Segment Start: Supplied records

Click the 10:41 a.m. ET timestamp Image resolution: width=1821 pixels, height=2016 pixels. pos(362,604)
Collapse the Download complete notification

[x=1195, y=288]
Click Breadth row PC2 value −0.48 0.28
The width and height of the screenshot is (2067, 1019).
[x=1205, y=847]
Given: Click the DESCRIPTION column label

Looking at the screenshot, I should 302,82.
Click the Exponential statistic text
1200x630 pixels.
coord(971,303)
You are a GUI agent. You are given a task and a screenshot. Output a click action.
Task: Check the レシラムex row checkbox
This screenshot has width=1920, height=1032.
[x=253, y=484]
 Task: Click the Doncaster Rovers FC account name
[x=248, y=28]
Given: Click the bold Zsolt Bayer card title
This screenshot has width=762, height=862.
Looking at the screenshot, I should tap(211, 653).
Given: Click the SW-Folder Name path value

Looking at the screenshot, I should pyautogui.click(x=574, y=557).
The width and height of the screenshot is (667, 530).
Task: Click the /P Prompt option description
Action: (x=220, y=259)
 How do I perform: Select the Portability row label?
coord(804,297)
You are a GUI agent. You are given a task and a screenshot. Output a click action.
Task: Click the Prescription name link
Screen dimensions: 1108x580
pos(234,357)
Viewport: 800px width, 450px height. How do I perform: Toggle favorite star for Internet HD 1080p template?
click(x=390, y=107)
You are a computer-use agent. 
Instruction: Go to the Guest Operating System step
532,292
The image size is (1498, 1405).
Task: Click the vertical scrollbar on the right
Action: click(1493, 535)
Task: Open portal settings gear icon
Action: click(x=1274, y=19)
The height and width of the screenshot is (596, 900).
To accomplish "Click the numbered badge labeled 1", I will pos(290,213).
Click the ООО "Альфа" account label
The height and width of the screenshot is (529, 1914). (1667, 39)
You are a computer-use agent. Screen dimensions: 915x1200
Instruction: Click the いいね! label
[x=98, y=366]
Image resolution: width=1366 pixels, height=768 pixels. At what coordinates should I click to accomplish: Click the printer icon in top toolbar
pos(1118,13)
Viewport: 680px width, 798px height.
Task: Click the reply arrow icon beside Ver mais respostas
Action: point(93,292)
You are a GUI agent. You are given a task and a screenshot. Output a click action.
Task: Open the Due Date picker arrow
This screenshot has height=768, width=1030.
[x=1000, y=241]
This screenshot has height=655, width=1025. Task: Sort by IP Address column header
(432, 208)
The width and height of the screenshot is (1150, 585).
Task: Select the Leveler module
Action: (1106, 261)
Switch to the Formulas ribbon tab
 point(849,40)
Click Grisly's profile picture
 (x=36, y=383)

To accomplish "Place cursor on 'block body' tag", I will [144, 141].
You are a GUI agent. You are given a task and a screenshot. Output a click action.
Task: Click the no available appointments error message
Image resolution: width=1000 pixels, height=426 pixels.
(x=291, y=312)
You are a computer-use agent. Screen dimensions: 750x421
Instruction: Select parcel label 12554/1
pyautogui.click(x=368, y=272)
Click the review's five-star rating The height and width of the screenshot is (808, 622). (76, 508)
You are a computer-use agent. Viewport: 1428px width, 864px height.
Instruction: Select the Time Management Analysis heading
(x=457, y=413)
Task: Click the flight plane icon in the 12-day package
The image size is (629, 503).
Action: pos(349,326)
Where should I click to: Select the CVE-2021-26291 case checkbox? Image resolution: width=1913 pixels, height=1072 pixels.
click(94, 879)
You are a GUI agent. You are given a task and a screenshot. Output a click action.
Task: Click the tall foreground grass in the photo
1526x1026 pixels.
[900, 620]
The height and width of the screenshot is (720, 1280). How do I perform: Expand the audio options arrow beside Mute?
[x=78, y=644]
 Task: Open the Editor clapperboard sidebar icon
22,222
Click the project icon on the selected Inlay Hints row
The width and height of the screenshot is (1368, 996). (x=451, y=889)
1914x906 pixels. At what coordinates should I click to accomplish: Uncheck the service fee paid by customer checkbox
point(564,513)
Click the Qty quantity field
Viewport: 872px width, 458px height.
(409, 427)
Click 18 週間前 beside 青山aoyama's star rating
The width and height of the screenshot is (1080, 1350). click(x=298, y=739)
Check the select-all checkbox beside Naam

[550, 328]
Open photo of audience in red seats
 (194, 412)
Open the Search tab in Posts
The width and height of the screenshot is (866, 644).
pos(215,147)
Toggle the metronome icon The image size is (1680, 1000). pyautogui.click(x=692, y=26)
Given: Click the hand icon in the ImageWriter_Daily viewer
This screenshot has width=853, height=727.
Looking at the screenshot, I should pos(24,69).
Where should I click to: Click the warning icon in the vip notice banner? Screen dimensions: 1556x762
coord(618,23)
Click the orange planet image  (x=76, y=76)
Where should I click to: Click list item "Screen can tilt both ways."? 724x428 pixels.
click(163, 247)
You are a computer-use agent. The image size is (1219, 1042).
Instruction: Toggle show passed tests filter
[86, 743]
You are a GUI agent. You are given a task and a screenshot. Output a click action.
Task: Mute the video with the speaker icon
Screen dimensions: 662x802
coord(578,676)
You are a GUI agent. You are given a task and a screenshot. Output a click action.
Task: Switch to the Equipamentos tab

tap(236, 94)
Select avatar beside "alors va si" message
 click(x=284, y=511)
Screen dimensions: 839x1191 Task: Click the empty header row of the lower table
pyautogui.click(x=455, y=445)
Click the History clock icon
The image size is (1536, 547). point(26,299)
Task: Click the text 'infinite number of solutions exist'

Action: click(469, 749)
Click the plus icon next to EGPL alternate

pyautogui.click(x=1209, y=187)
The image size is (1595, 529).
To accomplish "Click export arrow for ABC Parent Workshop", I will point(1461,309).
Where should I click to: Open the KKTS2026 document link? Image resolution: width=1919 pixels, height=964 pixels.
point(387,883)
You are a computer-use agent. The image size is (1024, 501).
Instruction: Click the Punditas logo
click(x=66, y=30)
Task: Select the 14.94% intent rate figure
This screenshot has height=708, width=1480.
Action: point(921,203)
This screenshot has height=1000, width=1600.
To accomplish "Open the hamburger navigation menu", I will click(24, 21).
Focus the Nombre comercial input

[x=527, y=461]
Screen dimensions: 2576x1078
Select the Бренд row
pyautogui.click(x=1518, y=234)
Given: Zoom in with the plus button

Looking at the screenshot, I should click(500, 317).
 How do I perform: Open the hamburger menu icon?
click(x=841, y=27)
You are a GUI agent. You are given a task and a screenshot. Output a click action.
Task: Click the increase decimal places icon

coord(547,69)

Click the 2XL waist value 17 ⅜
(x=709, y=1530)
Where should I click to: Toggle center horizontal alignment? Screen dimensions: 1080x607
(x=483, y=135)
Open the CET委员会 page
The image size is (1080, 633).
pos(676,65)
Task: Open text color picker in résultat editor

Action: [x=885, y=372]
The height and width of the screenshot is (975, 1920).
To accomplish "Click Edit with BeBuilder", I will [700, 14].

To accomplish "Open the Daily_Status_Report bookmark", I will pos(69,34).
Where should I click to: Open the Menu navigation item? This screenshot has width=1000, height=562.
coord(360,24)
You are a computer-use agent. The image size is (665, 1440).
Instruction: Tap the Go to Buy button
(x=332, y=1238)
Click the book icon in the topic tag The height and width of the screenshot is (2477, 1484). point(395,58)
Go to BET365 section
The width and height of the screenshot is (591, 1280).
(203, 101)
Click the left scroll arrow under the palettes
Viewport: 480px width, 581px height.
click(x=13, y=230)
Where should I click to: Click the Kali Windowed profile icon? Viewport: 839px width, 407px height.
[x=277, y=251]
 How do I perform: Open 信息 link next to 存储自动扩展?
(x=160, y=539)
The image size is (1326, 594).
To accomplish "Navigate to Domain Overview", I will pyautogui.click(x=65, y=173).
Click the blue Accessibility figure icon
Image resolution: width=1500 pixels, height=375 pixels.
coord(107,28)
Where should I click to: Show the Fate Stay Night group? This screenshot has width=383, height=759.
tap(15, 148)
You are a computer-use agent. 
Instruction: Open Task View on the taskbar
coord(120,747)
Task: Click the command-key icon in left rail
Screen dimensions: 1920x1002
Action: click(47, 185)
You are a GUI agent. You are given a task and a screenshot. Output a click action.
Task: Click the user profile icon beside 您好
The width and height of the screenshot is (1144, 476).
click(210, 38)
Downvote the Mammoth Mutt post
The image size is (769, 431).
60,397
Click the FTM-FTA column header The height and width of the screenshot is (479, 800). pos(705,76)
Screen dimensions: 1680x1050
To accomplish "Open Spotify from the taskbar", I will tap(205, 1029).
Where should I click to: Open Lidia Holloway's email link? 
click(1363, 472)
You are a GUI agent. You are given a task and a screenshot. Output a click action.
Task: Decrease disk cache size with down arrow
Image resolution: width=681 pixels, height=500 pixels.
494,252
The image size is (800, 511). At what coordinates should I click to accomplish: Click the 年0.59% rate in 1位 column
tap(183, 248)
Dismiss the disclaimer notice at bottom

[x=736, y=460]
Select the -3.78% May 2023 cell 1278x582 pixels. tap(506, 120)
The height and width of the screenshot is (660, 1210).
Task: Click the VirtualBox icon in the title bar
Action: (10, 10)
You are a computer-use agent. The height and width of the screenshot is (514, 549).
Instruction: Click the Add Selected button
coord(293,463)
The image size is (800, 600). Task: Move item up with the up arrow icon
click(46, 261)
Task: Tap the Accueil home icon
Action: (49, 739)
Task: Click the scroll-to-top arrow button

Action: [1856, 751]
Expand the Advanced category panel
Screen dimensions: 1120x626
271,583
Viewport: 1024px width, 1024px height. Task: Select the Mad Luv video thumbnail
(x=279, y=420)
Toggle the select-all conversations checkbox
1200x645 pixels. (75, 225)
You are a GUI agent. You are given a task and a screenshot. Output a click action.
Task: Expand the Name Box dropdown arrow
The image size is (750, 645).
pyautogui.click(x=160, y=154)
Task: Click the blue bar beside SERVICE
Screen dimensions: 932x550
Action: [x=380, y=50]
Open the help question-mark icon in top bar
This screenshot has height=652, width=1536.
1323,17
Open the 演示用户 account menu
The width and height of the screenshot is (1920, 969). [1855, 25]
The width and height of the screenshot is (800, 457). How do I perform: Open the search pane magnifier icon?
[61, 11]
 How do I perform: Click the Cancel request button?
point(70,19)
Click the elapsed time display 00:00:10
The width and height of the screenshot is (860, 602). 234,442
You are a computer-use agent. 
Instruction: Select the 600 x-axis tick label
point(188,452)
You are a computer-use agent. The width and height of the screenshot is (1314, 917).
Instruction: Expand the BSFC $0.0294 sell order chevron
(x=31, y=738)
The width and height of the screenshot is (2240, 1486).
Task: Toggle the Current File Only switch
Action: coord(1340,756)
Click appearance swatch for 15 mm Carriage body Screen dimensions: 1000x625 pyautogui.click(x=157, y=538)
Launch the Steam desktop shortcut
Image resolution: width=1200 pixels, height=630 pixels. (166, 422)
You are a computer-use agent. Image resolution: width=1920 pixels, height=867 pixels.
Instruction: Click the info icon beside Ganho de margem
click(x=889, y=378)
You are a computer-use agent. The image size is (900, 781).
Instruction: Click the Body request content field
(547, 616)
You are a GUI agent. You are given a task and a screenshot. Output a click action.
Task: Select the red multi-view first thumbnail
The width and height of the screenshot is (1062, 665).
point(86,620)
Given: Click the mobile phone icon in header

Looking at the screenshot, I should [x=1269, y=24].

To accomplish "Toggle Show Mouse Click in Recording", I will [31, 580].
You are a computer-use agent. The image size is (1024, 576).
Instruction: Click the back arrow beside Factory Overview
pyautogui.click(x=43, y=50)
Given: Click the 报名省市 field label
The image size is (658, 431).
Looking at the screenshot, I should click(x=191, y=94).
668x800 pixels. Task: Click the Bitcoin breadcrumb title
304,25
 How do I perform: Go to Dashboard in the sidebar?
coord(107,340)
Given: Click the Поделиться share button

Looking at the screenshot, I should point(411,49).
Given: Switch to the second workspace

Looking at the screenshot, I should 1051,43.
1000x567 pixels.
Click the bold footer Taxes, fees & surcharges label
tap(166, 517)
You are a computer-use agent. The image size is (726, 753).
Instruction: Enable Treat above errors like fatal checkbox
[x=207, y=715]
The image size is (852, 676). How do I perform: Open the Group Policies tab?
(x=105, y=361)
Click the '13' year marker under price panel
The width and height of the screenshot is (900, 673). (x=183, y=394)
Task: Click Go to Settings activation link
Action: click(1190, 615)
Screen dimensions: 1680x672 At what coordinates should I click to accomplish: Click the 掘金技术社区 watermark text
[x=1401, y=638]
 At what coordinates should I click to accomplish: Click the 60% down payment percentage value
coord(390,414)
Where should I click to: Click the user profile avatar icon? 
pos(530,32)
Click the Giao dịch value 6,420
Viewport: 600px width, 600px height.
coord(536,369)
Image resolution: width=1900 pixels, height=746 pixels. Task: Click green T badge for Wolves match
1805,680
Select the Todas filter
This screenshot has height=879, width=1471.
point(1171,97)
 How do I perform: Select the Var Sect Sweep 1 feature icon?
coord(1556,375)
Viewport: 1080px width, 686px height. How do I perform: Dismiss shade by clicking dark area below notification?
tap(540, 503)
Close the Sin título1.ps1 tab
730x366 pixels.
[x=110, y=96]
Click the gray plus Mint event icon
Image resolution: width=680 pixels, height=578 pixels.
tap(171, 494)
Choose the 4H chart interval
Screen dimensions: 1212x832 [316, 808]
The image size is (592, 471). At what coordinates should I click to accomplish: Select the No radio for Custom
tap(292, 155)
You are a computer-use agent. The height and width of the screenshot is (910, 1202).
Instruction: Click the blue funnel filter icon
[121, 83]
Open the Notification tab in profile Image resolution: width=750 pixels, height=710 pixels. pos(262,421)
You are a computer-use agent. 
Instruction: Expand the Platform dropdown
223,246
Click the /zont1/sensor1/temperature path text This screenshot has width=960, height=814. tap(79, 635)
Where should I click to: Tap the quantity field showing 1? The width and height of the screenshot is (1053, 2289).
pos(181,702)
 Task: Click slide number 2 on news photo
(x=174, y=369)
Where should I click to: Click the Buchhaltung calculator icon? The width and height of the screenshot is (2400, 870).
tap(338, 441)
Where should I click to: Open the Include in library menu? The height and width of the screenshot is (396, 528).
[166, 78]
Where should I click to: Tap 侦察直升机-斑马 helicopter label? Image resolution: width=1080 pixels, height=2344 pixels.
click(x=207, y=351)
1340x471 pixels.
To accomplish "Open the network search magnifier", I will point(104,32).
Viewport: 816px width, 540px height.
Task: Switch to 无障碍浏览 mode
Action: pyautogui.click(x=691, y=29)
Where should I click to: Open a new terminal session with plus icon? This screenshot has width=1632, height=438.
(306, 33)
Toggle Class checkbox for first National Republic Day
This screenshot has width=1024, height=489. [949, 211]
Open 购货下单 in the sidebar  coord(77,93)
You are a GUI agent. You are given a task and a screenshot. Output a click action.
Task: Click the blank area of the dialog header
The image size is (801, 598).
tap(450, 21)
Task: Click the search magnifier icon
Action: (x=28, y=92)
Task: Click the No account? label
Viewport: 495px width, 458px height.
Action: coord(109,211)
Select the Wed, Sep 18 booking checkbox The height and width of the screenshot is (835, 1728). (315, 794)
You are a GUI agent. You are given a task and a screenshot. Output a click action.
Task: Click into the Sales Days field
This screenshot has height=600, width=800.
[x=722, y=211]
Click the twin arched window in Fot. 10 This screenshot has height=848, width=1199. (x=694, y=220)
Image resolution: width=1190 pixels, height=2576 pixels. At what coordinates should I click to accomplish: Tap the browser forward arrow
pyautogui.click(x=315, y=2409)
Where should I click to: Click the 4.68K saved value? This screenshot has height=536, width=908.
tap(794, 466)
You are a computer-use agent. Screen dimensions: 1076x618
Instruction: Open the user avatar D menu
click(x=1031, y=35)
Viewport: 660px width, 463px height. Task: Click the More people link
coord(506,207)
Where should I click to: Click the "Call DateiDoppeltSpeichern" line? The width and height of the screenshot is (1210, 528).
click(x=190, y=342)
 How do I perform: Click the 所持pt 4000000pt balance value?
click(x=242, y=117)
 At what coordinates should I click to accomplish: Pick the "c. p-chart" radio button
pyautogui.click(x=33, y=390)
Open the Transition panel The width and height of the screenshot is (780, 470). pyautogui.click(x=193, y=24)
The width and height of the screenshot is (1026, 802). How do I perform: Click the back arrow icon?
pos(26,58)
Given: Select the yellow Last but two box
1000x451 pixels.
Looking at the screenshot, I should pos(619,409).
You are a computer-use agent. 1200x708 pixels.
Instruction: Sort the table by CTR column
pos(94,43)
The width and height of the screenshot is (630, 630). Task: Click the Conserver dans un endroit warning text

Segment End: Supplied records

Could you return the lines in the entries above that contain "left"?

Click the left scroll arrow under the palettes
Task: Click the command-key icon in left rail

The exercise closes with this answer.